Gün akşama dönerken çocuklar kreşden dönmüş Esma sofrayı terasa kurmuş Tarık balkon salıncağında uzanıp kâh çocukları seyretmiş, kâh kitap okumuş kâh uyuklamıştı. Huzurlu diye tanımlayabilirdi bu saatleri.
Güzeller güzeli bir kadın ona aşkla bakıyor, etrafında pervane oluyor, cıvıl cıvıl dünya güzeli çocuklar ona baba diyordu.

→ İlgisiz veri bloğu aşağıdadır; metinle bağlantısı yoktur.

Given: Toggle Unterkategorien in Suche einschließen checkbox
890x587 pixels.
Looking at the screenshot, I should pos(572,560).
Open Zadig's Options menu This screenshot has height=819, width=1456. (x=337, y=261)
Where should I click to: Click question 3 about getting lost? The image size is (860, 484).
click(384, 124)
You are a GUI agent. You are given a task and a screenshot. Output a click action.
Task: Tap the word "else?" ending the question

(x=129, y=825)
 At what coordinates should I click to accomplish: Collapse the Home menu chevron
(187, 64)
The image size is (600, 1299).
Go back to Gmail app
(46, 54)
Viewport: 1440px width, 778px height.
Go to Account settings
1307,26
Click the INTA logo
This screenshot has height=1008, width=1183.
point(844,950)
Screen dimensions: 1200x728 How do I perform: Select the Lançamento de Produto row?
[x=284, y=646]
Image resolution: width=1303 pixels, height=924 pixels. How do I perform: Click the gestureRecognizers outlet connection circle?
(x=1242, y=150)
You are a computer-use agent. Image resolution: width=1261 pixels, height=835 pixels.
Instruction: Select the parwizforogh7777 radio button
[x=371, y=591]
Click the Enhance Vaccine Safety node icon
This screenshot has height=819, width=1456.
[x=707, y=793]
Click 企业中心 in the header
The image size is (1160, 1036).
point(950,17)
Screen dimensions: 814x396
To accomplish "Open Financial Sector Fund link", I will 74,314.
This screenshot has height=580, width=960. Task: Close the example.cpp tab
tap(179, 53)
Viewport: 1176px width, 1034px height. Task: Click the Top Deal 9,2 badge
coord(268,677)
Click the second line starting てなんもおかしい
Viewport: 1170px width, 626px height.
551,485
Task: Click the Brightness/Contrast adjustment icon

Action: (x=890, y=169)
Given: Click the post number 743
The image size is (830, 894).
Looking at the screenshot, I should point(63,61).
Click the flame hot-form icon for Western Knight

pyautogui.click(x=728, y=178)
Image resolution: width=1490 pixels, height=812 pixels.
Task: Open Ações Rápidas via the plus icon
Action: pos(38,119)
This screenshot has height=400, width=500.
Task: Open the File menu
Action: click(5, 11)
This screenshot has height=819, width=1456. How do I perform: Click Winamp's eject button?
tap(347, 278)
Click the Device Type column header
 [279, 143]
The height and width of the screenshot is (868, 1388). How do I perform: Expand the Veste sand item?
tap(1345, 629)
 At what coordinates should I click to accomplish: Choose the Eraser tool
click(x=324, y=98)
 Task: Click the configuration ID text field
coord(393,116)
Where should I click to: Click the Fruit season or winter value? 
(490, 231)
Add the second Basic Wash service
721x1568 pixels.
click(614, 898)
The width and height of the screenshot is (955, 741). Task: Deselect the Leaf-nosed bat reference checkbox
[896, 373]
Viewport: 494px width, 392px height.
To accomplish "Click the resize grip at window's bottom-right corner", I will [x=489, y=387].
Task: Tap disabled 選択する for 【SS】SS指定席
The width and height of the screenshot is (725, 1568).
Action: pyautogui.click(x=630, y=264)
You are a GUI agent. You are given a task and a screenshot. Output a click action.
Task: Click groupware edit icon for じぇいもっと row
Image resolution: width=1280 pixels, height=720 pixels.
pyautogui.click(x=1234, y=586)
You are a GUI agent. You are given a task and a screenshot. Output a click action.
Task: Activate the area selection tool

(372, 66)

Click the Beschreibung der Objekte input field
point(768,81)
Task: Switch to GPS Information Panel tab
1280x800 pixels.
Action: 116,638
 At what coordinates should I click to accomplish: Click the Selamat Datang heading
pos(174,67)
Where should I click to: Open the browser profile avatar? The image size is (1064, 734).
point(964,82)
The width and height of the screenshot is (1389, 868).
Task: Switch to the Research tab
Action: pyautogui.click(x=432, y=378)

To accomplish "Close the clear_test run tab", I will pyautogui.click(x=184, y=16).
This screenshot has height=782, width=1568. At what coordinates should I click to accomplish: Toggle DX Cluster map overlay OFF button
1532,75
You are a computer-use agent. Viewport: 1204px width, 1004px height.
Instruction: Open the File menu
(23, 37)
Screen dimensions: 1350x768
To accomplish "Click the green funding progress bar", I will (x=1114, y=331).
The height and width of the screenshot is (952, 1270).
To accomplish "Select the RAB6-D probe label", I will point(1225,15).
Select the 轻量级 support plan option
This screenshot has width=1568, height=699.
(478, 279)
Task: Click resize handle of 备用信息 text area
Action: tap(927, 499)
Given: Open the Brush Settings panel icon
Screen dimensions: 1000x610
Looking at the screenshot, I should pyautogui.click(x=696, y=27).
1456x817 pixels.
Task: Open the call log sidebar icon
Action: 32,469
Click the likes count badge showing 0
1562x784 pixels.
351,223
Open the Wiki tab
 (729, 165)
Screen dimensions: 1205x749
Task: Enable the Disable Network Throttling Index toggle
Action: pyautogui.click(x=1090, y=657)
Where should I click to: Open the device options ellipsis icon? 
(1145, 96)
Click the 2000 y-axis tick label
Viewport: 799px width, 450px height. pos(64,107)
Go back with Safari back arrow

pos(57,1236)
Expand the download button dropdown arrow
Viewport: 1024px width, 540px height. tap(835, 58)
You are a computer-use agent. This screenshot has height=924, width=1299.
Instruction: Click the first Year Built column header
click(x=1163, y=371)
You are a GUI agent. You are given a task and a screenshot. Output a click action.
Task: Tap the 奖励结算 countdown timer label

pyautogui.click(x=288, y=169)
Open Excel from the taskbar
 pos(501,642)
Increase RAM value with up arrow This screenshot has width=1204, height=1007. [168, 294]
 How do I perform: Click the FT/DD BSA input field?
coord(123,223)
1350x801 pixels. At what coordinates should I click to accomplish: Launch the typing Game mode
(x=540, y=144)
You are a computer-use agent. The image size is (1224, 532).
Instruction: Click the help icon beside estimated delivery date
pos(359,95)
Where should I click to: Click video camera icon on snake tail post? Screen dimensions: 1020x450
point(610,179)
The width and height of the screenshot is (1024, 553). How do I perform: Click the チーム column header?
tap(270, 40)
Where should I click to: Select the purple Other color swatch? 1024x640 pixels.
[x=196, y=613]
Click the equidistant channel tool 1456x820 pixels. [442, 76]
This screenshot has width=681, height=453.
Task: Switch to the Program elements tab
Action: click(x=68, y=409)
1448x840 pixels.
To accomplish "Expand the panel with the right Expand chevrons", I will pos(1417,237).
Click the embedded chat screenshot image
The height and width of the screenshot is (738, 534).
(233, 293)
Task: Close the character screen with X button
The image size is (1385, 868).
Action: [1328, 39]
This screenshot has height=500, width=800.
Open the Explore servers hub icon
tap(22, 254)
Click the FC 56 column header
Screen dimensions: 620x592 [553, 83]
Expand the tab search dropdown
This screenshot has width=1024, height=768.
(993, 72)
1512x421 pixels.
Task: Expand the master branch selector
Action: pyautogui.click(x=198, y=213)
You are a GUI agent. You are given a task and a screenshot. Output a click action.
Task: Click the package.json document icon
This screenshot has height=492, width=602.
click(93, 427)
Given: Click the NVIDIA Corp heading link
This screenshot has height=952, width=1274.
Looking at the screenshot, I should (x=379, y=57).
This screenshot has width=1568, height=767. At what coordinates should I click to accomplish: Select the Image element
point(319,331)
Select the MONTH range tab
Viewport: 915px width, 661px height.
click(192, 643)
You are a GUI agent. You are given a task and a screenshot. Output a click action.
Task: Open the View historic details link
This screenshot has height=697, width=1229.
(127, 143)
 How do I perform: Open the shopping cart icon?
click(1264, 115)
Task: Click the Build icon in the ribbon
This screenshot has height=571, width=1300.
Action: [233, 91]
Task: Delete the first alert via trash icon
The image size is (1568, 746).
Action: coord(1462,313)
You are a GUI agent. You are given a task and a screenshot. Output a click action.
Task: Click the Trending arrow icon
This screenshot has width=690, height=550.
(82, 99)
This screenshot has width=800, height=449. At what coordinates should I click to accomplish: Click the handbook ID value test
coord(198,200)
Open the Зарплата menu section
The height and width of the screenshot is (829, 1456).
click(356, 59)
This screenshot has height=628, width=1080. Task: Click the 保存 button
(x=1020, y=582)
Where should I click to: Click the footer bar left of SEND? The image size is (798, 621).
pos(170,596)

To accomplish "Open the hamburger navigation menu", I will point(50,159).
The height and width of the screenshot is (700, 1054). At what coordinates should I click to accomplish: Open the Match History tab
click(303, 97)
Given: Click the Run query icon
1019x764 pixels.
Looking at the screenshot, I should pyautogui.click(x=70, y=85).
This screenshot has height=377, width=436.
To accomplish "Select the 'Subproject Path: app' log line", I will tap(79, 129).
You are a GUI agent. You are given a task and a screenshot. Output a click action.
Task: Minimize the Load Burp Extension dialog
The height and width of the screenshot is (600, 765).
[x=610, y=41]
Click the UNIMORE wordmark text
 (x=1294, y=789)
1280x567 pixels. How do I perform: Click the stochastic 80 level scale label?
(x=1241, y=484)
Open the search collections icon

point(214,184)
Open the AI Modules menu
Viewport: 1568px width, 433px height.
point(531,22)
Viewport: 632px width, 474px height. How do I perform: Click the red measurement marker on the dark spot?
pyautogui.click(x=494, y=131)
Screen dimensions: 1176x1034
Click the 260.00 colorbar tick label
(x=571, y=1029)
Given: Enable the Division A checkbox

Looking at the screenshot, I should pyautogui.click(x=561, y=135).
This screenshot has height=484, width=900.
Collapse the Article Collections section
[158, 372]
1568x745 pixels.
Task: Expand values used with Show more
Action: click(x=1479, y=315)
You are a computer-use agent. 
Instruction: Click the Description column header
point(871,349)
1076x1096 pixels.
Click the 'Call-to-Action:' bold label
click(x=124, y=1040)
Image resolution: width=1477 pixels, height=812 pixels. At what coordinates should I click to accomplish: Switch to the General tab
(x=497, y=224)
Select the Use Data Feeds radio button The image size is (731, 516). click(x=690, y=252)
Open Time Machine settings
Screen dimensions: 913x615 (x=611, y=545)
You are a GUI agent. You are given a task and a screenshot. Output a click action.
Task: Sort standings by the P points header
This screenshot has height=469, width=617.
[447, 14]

Kan çekmesi mi denir bilemedi ama henüz birkaç gündür tanıyor olduğu bu insanlara gönülden bir bağlılık hissettiğini düşündü. Hayatından çıksalar çok özlerdi.
Özlemek deyince aklına hayatından beş yılda eksilenler düşdü. Örneğin canından üste tuttuğu Sevda. Yakar top oynarken sevdim seni dediği çocukluk aşkı, evleneceği kadındı. Ne olmuştu böyle savrulmuşlardı.
Gönlünden çıkarmış, üstüne bir kaç ay sonra başkasıyla evlenivermişti. Hoş Sevda o kadar da beklememiş kendisi hastanedeyken evlenmişti. Suratı buruştu. Günlerdir aklına bile gelmeyen kadın için neden canını sıkacaktı ki. Ne yaparsa yapsaydı.
Tarık çok güzel bir aileye sahipti. Sevda bu kadının yanından bile geçemezdi, şımarıktı bir kere. Aile kuracak olgunlukta değildi. Tarık aşkından sineye çekerdi çogu şeyi. Ama Esma öyle miydi. Nasıl da bir anne kuş gibi kendi yuvasını inşa etmişti. Dibe vurmuş adama ev olmuş, başlı başına bir hayat sunmuştu.
Herşeyde bir hayır olduğunu düşündü Tarık. Bu gün okuduğu kitapdaki gibi, hayır zannettikleri şer, şer zannettikleri hayır ile sonuçlanabiliyordu.
Yaralanmış, hayatı tehlikeye girmişti. Ama bu sayede yanındaki muhteşem kadını kazanmıştı. Sahi kazanmış mıydı? İçi sıkıldı. Bu kadına yetmek kolay değildi. Bildiği hayatında pek çok kapı para ile açılırdı önünde. Şık bir mücevherin gideremeyeceği kırgınlık yoktu, sürpriz seyehatler, pahalı yemekler.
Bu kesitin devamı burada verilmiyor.